To listen to the full interview, please click here

The foundation of the configuration managed by Clarive for its delivery pipelines and changesets are stored in its powerful Configuration Database.

Environments and their resources are managed in the Clarive Configuration Database as graphs. Each resource is defined as a Configuration Item (CI). Configuration items belong to Classes (ie. TomcatInstance or a OracleDB classes), and each class may belong to one or more families, such as Database or Middleware families.


CIs can be connected to one another through relationships. For instance, an application may depend on a certain DB CI instance when deploying, so there exists a relationship between both.

Here are a sample list of possible relationships among CIs:

  • A release (topic) may contain require certain infrastructure to be deployed
  • A changeset contains repository changes, such as Git revisions
  • An application (itself a CI) may depend on certain microservice CIs
  • A pipeline rule may depend on Variables (which are CIs)
  • Variables may have different values depending on which target Environment (another CI) the Variable is being invoked for.

Relationships are created by associating one entity with another, ie. adding a changeset to a release. Clarive also curates the relationships and removes them if one of the CIs is deleted or deprecated.


Relationships may be visualized with any one of the CI Graph representations. These representations may be opened on the fly as properties of a CI (or Topic).

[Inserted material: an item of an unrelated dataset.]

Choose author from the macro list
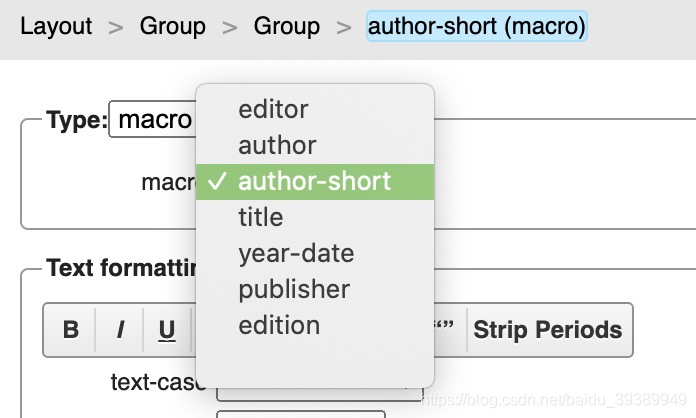Image resolution: width=696 pixels, height=418 pixels. coord(315,146)
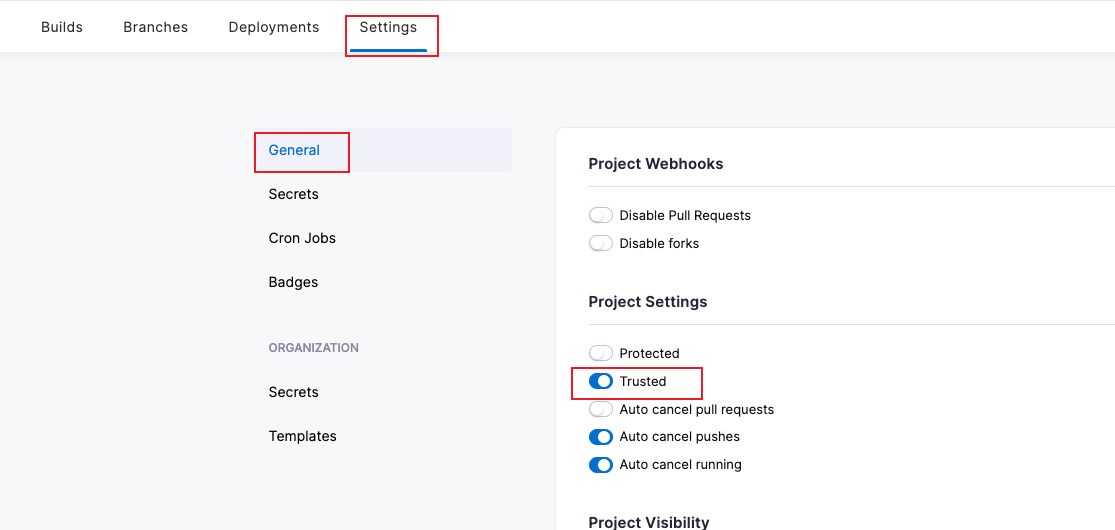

Graphical visualization of the relationship between CIs in Clarive

Application and Service Configuration

Any Clarive Project, which is used to represent applications and services in a organization, can be modeled from available configuration templates using the project configuration editor:

Application models are stored in the Clarive graph database and can then be displayed using the same CI visualizations mentioned above.

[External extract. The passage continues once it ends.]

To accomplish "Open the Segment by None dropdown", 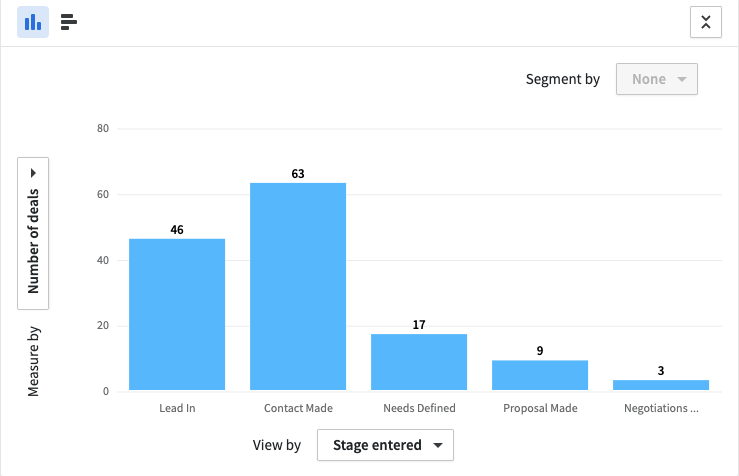I will click(x=656, y=79).
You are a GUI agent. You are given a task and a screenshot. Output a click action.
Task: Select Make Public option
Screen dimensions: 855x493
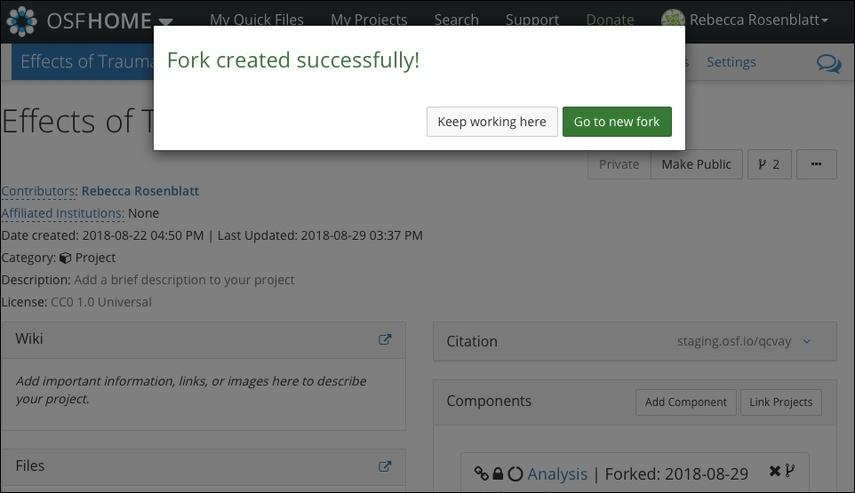pyautogui.click(x=696, y=164)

Database Release Automation

Implementing a fully automated, continuous application delivery process requires that ALL configuration items, including those that are stored in a database, be version controlled and deployed as part of the full cycle.

Unfortunately, a recent survey showed that many companies which implement continuous delivery for their application code do not do the same for their database code.

Here are some of the database configuration items that Clarive is capable of managing:

1) DDL, schema

2) DB Scripts, Stored-Procedures, Functions and Triggers, such as PL/SQL or Mongo Javascript

3) Application Configuration stored in the Database


Why is Clarive concerned about managing data? Well, the answer is rather simple: a great number of applications, be it in-house or closed ERP products, store their configuration in the database. Configuration that affects how the application logic and interface behaves. Usually this means inserting or updating a few rows of data from one environment to the next.